Unicode's proper level of abstraction? [was: Re: VLERange:...]

Thu Jan 13 02:16:34 PST 2011

On Thursday 13 January 2011 01:49:31 spir wrote:
> On 01/13/2011 01:45 AM, Michel Fortin wrote:
> > On 2011-01-12 14:57:58 -0500, spir <denis.spir at gmail.com> said:
> >> On 01/12/2011 08:28 PM, Don wrote:
> >>> I think the only problem that we really have, is that "char[]",
> >>> "dchar[]" implies that code points is always the appropriate level of
> >>> abstraction.
> >> 
> >> I'd like to know when it happens that codepoint is the appropriate
> >> level of abstraction.
> > 
> > I agree with you. I don't see many use for code points.
> > 
> > One of these uses is writing a parser for a format defined in term of
> > code points (XML for instance). But beyond that, I don't see one.
> 
> Actually, I had once a real use case for codepoint beeing the proper
> level of abstraction: a linguistic app of which one operational func
> counts occurrences of "scripting marks" like 'a' & '¨' in "ä". hope you
> see what I mean.
> Once the text is properly NFD decomposed, each of those marks in coded
> as a codepoint. (But if it's not decomposed, then most of those marks
> are probably hidden by precomposed codes coding characters like "ä".) So
> that even such an app benefits from a higher-level type basically
> operating on normalised (NFD) characters.

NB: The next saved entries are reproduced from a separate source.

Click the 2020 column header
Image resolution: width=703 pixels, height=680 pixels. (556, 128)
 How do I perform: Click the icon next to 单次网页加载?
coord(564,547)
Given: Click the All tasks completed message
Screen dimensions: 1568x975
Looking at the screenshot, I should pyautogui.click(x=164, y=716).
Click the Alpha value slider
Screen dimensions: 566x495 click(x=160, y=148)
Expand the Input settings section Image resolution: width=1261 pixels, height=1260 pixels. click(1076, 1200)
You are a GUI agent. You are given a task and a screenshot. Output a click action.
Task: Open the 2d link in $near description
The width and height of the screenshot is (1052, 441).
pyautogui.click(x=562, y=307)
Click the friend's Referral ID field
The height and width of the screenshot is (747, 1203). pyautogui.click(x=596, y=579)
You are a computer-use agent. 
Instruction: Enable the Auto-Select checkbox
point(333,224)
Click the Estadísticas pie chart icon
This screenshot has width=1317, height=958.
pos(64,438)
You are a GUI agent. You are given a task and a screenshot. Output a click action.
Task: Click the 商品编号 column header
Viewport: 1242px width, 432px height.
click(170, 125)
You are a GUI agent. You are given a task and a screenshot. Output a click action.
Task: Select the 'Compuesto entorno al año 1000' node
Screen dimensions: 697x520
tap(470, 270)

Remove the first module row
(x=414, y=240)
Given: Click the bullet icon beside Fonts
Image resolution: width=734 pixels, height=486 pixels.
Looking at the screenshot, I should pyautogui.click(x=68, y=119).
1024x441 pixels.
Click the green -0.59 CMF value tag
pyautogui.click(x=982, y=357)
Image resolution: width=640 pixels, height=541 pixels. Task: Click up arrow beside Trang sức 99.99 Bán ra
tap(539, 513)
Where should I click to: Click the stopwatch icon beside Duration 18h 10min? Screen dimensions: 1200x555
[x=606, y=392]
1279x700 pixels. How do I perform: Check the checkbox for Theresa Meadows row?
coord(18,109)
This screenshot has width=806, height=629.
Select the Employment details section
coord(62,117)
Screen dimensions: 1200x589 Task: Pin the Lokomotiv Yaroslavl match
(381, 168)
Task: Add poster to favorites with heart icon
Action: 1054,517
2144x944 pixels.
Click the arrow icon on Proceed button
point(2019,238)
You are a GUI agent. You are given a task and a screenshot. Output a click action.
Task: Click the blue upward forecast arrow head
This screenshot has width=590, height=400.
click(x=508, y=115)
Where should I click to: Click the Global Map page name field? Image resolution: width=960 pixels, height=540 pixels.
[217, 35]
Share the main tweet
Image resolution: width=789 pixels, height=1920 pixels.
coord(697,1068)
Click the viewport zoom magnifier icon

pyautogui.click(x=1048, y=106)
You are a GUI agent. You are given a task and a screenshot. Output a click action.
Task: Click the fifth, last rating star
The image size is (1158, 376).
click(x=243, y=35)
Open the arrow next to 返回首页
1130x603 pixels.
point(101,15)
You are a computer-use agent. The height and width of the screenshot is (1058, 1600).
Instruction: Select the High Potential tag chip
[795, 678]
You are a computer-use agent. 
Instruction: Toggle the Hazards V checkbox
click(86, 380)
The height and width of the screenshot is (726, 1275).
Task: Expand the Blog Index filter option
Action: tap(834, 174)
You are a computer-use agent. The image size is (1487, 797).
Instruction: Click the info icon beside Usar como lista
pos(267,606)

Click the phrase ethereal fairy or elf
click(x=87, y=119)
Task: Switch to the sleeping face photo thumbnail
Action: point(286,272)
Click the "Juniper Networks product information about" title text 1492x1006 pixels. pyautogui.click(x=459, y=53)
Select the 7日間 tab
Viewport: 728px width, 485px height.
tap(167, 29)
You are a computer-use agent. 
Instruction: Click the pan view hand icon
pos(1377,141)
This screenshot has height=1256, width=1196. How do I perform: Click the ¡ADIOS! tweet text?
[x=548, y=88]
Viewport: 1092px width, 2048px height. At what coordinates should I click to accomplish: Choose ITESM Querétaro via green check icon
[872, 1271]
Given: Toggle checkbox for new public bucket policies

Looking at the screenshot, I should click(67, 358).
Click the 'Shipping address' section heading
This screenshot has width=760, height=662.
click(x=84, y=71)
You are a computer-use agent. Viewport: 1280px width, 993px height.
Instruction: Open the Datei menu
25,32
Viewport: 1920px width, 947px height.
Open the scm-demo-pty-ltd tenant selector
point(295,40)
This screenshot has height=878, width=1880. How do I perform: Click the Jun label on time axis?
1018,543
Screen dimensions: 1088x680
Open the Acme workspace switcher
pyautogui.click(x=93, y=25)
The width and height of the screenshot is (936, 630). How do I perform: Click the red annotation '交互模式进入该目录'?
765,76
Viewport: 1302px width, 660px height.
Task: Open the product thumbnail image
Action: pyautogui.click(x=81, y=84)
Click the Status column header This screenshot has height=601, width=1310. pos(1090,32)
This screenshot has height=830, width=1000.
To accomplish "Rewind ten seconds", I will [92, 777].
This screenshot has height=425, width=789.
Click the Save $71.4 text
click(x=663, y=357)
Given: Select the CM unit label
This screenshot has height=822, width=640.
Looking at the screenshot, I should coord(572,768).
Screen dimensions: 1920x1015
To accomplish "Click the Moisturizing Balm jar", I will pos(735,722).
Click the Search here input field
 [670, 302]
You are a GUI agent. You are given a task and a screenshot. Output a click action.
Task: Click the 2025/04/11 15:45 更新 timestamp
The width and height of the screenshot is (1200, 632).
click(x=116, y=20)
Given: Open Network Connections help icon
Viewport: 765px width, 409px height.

There's also the question of efficiency. On the whole, string operations can be 
very expensive - particularly when you're doing a lot of them. The fact that D's 
arrays are so powerful may reduce the problem in D, but in general, if you're 
doing a lot with strings, it can get costly, performance-wise.

The question then is what is the cost of actually having strings abstracted to 
the point that they really are ranges of characters rather than code units or 
code points or whatever? If the cost is large enough, then dealing with strings 
as arrays as they currently are and having the occasional unicode issue could 
very well be worth it. As it is, there are plenty of people who don't want to 
have to care about unicode in the first place, since the programs that they write 
only deal with ASCII characters. The fact that D makes it so easy to deal with 
unicode code points is a definite improvement, but taking the abstraction to the 
point that you're definitely dealing with characters rather than code units or 
code points could be too costly.

Now, if it can be done efficiently, then having unicode dealt with properly 
without the programmer having to worry about it would be a big boon. As it is, 
D's handling of unicode is a big boon, even if it doesn't deal with graphemes 
and the like.

So, I think that we definitely should have an abstraction for unicode which uses 
characters as the elements in the range and doesn't have to care about the 
underlying encoding of the characters (except perhaps picking whether char, 
wchar, or dchar is use internally, and therefore how much space it requires). 
However, I'm not at all convinced that such an abstraction can be done efficiently 
enough to make it the default way of handling strings.

- Jonathan M Davis